Beste Jeroen,
Het argument dat bij oude huizen de balken vaak overgedimensioneerd zijn accepteer ik. En men kan er inderdaad drukschoren vaak een heel stuk verplaatsen zonder nadelige gevolgen.
Maar hoe ziet zoiets na 10 of 20 jaar er uit? Ik heb daken (en vooral zolders) gezien waar de balken na veranderingen aan de steunende schoorconstructie eerst geen vervormingen vertoonden, maar na 20 jaar behoorlijk doorgezakt waren, of waar na onoordeelkundige veranderingen aan trekbalken de muren uit elkaar gedrukt werden, of waar balkverbindingen die meer dan honderdvijftig jaar strak in elkaar gezeten hadden open gingen staan. Alles een kwestie van afmetingen van de constructieonderdelen, hun onderlinge ligging, en het erop rustende gewicht.
Maken sporen en OSB-platen een constructie stijver? Dat is alleen het geval voor die sporen die recht boven les arbalétriers, de spantbenen, liggen en met deze als een soort vakwerkligger verbonden zijn. Als dat niet zo is dragen de sporen alleen aan het gewicht bij, niet aan de sterkte. Vergelijk het met een opdekvloer: meer gewicht, maar niet meer stijfheid. OSB platen zijn natuurlijk een versteviging tegen dwarse krachten, zij werken als windverband tegen het schranken.
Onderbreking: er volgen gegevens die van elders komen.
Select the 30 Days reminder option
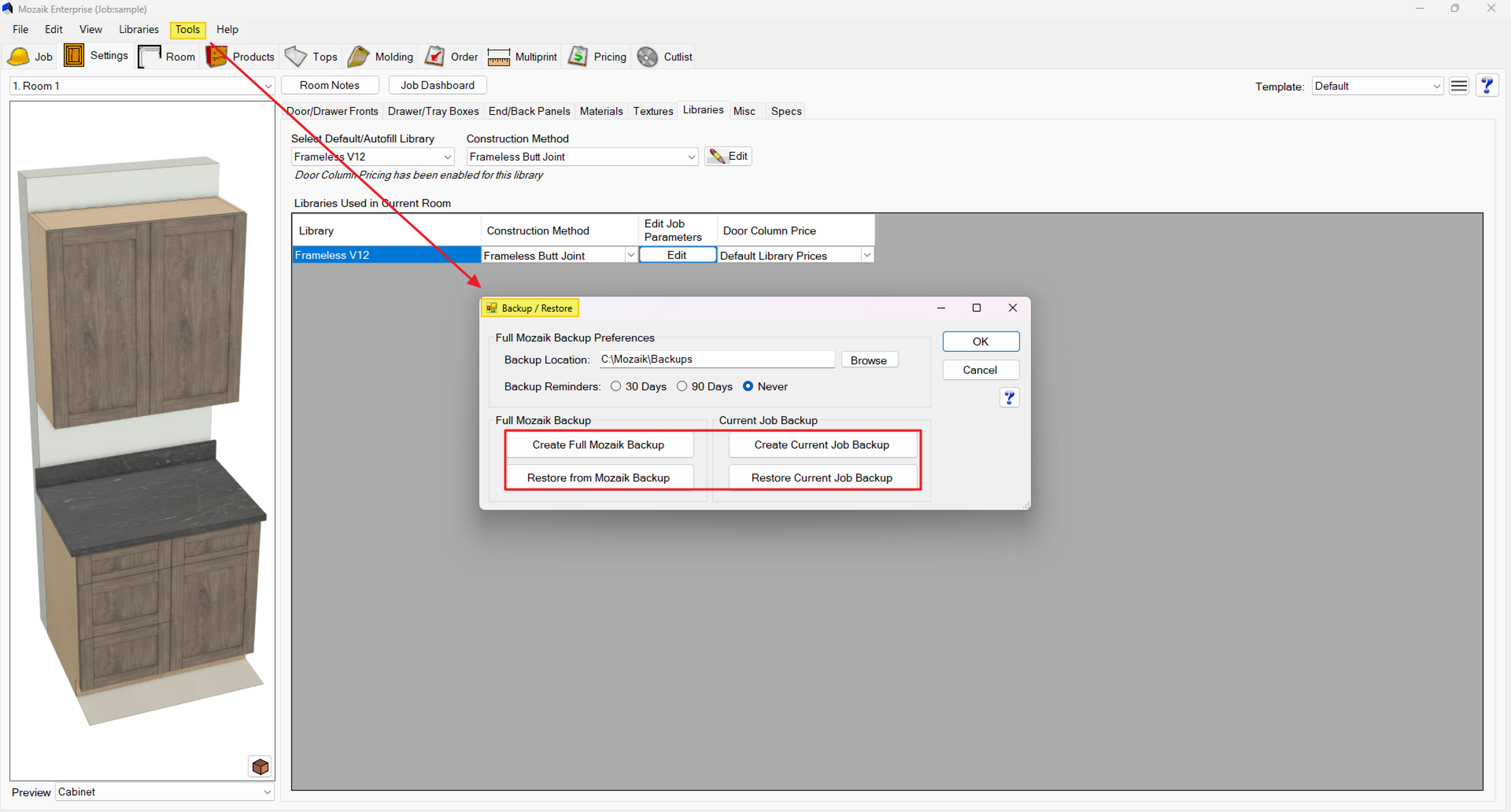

Het argument van de gotische kathedralen snijdt zeker hout. Men ging met de hoogte/breedte verhouding en daarmee de belasting van de steen zo ver tot de kerken instortten. Het narekenen met de huidige methodes heeft tot de conclusie geleid dat de hoogste bewaard gebleven kathedralen inderdaad tot aan de limiet van de statische mogelijkheden gingen. Waar deze grens overschreden werd stortten de gewelven in (Beauvais) en/of moesten er versterkingen aangebracht worden (Wells).
Wij zullen zien hoe een aantal hedendaagse aangepaste dakconstructies na honderd jaar er uit zien – ik wil niet zoals bij Beauvais 750 jaar wachten.
Serieus:
Een vakman zou de spantconstructie van Adrienne moeten beoordelen en misschien een aantal berekeningen erop los moeten laten.